◆ What the task asks ◆
Your answer must consist solely of the lines from the start of the entries below through the line with "[Search] (1126, 106)", unchanged.

Stored items:
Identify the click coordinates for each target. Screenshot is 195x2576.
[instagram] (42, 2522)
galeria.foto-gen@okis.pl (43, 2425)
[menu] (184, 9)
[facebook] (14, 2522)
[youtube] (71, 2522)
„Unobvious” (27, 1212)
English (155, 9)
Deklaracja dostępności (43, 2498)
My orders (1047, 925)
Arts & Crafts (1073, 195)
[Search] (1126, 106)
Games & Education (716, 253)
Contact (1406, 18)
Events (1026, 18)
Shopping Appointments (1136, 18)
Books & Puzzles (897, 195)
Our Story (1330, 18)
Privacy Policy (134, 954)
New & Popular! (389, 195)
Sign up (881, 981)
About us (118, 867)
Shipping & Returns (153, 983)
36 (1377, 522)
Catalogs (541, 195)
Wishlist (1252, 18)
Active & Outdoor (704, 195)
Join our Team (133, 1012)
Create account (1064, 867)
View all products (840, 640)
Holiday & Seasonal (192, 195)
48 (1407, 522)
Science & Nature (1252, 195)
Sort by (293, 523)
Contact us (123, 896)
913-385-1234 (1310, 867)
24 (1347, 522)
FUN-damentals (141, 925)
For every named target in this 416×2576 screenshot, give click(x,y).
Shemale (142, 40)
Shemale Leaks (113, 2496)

◆ Response ◆
Identify the click coordinates for each target. Screenshot is 195x2576.
[instagram] (42, 2522)
galeria.foto-gen@okis.pl (43, 2425)
[menu] (184, 9)
[facebook] (14, 2522)
[youtube] (71, 2522)
„Unobvious” (27, 1212)
English (155, 9)
Deklaracja dostępności (43, 2498)
My orders (1047, 925)
Arts & Crafts (1073, 195)
[Search] (1126, 106)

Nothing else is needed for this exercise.